Isabel is not really a sleuth, although she is sometimes referred to as the No. 2 Detective – a bow to Precious Ramotswe, the No. 1 Lady Detective who investigates somewhat similar problems in the author’s popular series set in Botswana. Nor is Isabel exactly an agony aunt – it is just that, confronted with someone else’s problem, as a philosopher she cannot “help but follow a challenging train of thought once it has been mooted” – or as others see it, she cannot help poking her nose in things which are none of her business.

Isabel does admit to enjoying “the business of intermeddling,” but her intentions are always good and she does not expect any concrete reward. She would not, I think, be tempted to enter the ranks of the paid philosophical consultants and existential therapists such as Gerd Aschenbach, Louis Marinoff and Tim Lebon, who combine philosophy with psychology to advise on such matters as decision-making, self-esteem and mid-life crises – although, as an amateur, she deals with many similar problems.

In earlier volumes these problems are varied and include a young man plunging to his death in a theatre; a man with a heart transplant who is plagued by irrational memories; a painter’s mysterious death on the Isle of Jura; a doctor whose career has been ruined, and poison pen letters about applicants for a teaching job. In The Forgotten Affairs of Youth, Isabel is asked by an Australian woman, Jane, to help trace her birth father. Jane is also a philosopher and has come to Edinburgh to work on ‘Moral Sentiments in the Scottish Philosophers.’ However, although central, this is just one thread in the novel. We also have Isabel’s fear that her fiancé Jamie may be unfaithful to her; her worries that Charlie, now at playgroup, has begun to swear; her concern over Cat’s unfortunate taste in men; her wondering, when poisoned by a mushroom bought at Cat’s delicatessen, whether to report it to the authorities; her having to deal with Professor Lettuce when he tries to pass off a paper submitted to the Review as his nephew’s when it is really his own; her ongoing curiosity about Eddie, Cat’s assistant, who has suffered some sort of trauma in the past, and her dilemma about a financial tip which she hears of via Grace’s spiritualist meeting, as it brought her profit on a large investment but for Grace, who acted too slowly, resulted in the loss of her tiny nest-egg.

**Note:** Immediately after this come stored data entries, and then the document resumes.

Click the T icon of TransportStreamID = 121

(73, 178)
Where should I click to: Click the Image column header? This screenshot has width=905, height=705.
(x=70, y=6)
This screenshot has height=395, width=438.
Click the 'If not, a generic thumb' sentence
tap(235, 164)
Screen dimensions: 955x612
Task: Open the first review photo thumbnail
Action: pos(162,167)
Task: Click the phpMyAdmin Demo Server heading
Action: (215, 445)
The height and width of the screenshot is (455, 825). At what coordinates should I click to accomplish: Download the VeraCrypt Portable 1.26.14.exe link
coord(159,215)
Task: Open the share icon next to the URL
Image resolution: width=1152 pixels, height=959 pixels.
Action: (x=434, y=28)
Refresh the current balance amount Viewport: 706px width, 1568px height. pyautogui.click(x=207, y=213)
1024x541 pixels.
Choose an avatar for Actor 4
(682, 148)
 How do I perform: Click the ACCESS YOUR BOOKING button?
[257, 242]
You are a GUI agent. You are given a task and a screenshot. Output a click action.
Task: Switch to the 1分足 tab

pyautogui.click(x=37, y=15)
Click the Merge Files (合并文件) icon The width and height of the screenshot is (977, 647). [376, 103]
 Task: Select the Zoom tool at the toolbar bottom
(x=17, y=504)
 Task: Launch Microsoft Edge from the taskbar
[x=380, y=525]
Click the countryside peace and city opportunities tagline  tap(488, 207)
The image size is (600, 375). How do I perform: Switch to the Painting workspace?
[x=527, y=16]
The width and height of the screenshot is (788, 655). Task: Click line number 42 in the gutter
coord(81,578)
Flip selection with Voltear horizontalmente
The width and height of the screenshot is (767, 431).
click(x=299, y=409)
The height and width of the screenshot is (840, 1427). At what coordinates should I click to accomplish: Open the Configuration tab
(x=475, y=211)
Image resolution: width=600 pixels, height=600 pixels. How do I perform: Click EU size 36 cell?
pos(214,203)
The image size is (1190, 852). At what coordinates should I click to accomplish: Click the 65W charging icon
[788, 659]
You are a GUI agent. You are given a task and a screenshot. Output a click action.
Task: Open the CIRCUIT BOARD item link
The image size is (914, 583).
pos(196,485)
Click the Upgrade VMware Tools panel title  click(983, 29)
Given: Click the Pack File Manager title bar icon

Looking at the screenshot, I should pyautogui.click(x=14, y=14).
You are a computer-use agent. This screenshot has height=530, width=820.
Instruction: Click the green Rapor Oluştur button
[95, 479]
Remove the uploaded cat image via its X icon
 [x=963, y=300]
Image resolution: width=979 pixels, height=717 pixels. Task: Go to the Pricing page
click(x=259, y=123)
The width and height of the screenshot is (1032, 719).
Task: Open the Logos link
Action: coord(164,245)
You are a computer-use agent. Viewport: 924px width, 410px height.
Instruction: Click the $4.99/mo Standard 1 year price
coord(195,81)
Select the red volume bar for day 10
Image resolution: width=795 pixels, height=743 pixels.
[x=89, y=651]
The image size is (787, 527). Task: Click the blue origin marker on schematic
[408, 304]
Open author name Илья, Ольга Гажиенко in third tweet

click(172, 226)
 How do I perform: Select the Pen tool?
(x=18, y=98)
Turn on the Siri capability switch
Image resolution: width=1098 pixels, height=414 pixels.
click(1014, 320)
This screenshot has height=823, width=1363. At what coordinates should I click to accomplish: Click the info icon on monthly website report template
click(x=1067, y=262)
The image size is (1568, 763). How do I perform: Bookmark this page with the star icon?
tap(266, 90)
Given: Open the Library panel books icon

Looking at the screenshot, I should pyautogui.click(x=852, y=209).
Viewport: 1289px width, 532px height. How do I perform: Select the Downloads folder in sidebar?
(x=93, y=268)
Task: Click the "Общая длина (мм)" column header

Most of the ethical questions raised are simple matters of right or wrong, with which anyone can identify. However, in Forgotten Affairs, there are conversations between the two women philosophers, so we do gain something of an insight into Isabel’s position regarding other aspects of philosophy, such as the existence of God. She meets Jane for lunch at Glass & Thompson’s in Dundas Street, and in discussing religion says, “I feel there is something there – some force or truth perhaps – to put it at its most general… Maybe that is God. But I find it difficult to accept any statement as to his identity.” She goes on to say that even so, we need religious belief “because otherwise we live in a world in which there is no real answer to evil.” To this Jane replies, “So a belief in God is just a tune we whistle to keep our spirits up in the face of something nasty?” At that point however, the waiter arrives to take their order for lunch and the subject is put aside.

This neat segue is typical of the way Alexander McCall Smith weaves such diverse strands as ontology, self-doubt, cheese and sausages together in order to create these pleasing and satisfying novels.

© Patricia Cleveland-Peck 2011

Patricia Cleveland-Peck is an author, playwright and freelance journalist.

The Forgotten Affairs of Youth by Alexander McCall Smith, published by Little Brown, ISBN 9781408703397, £17.99.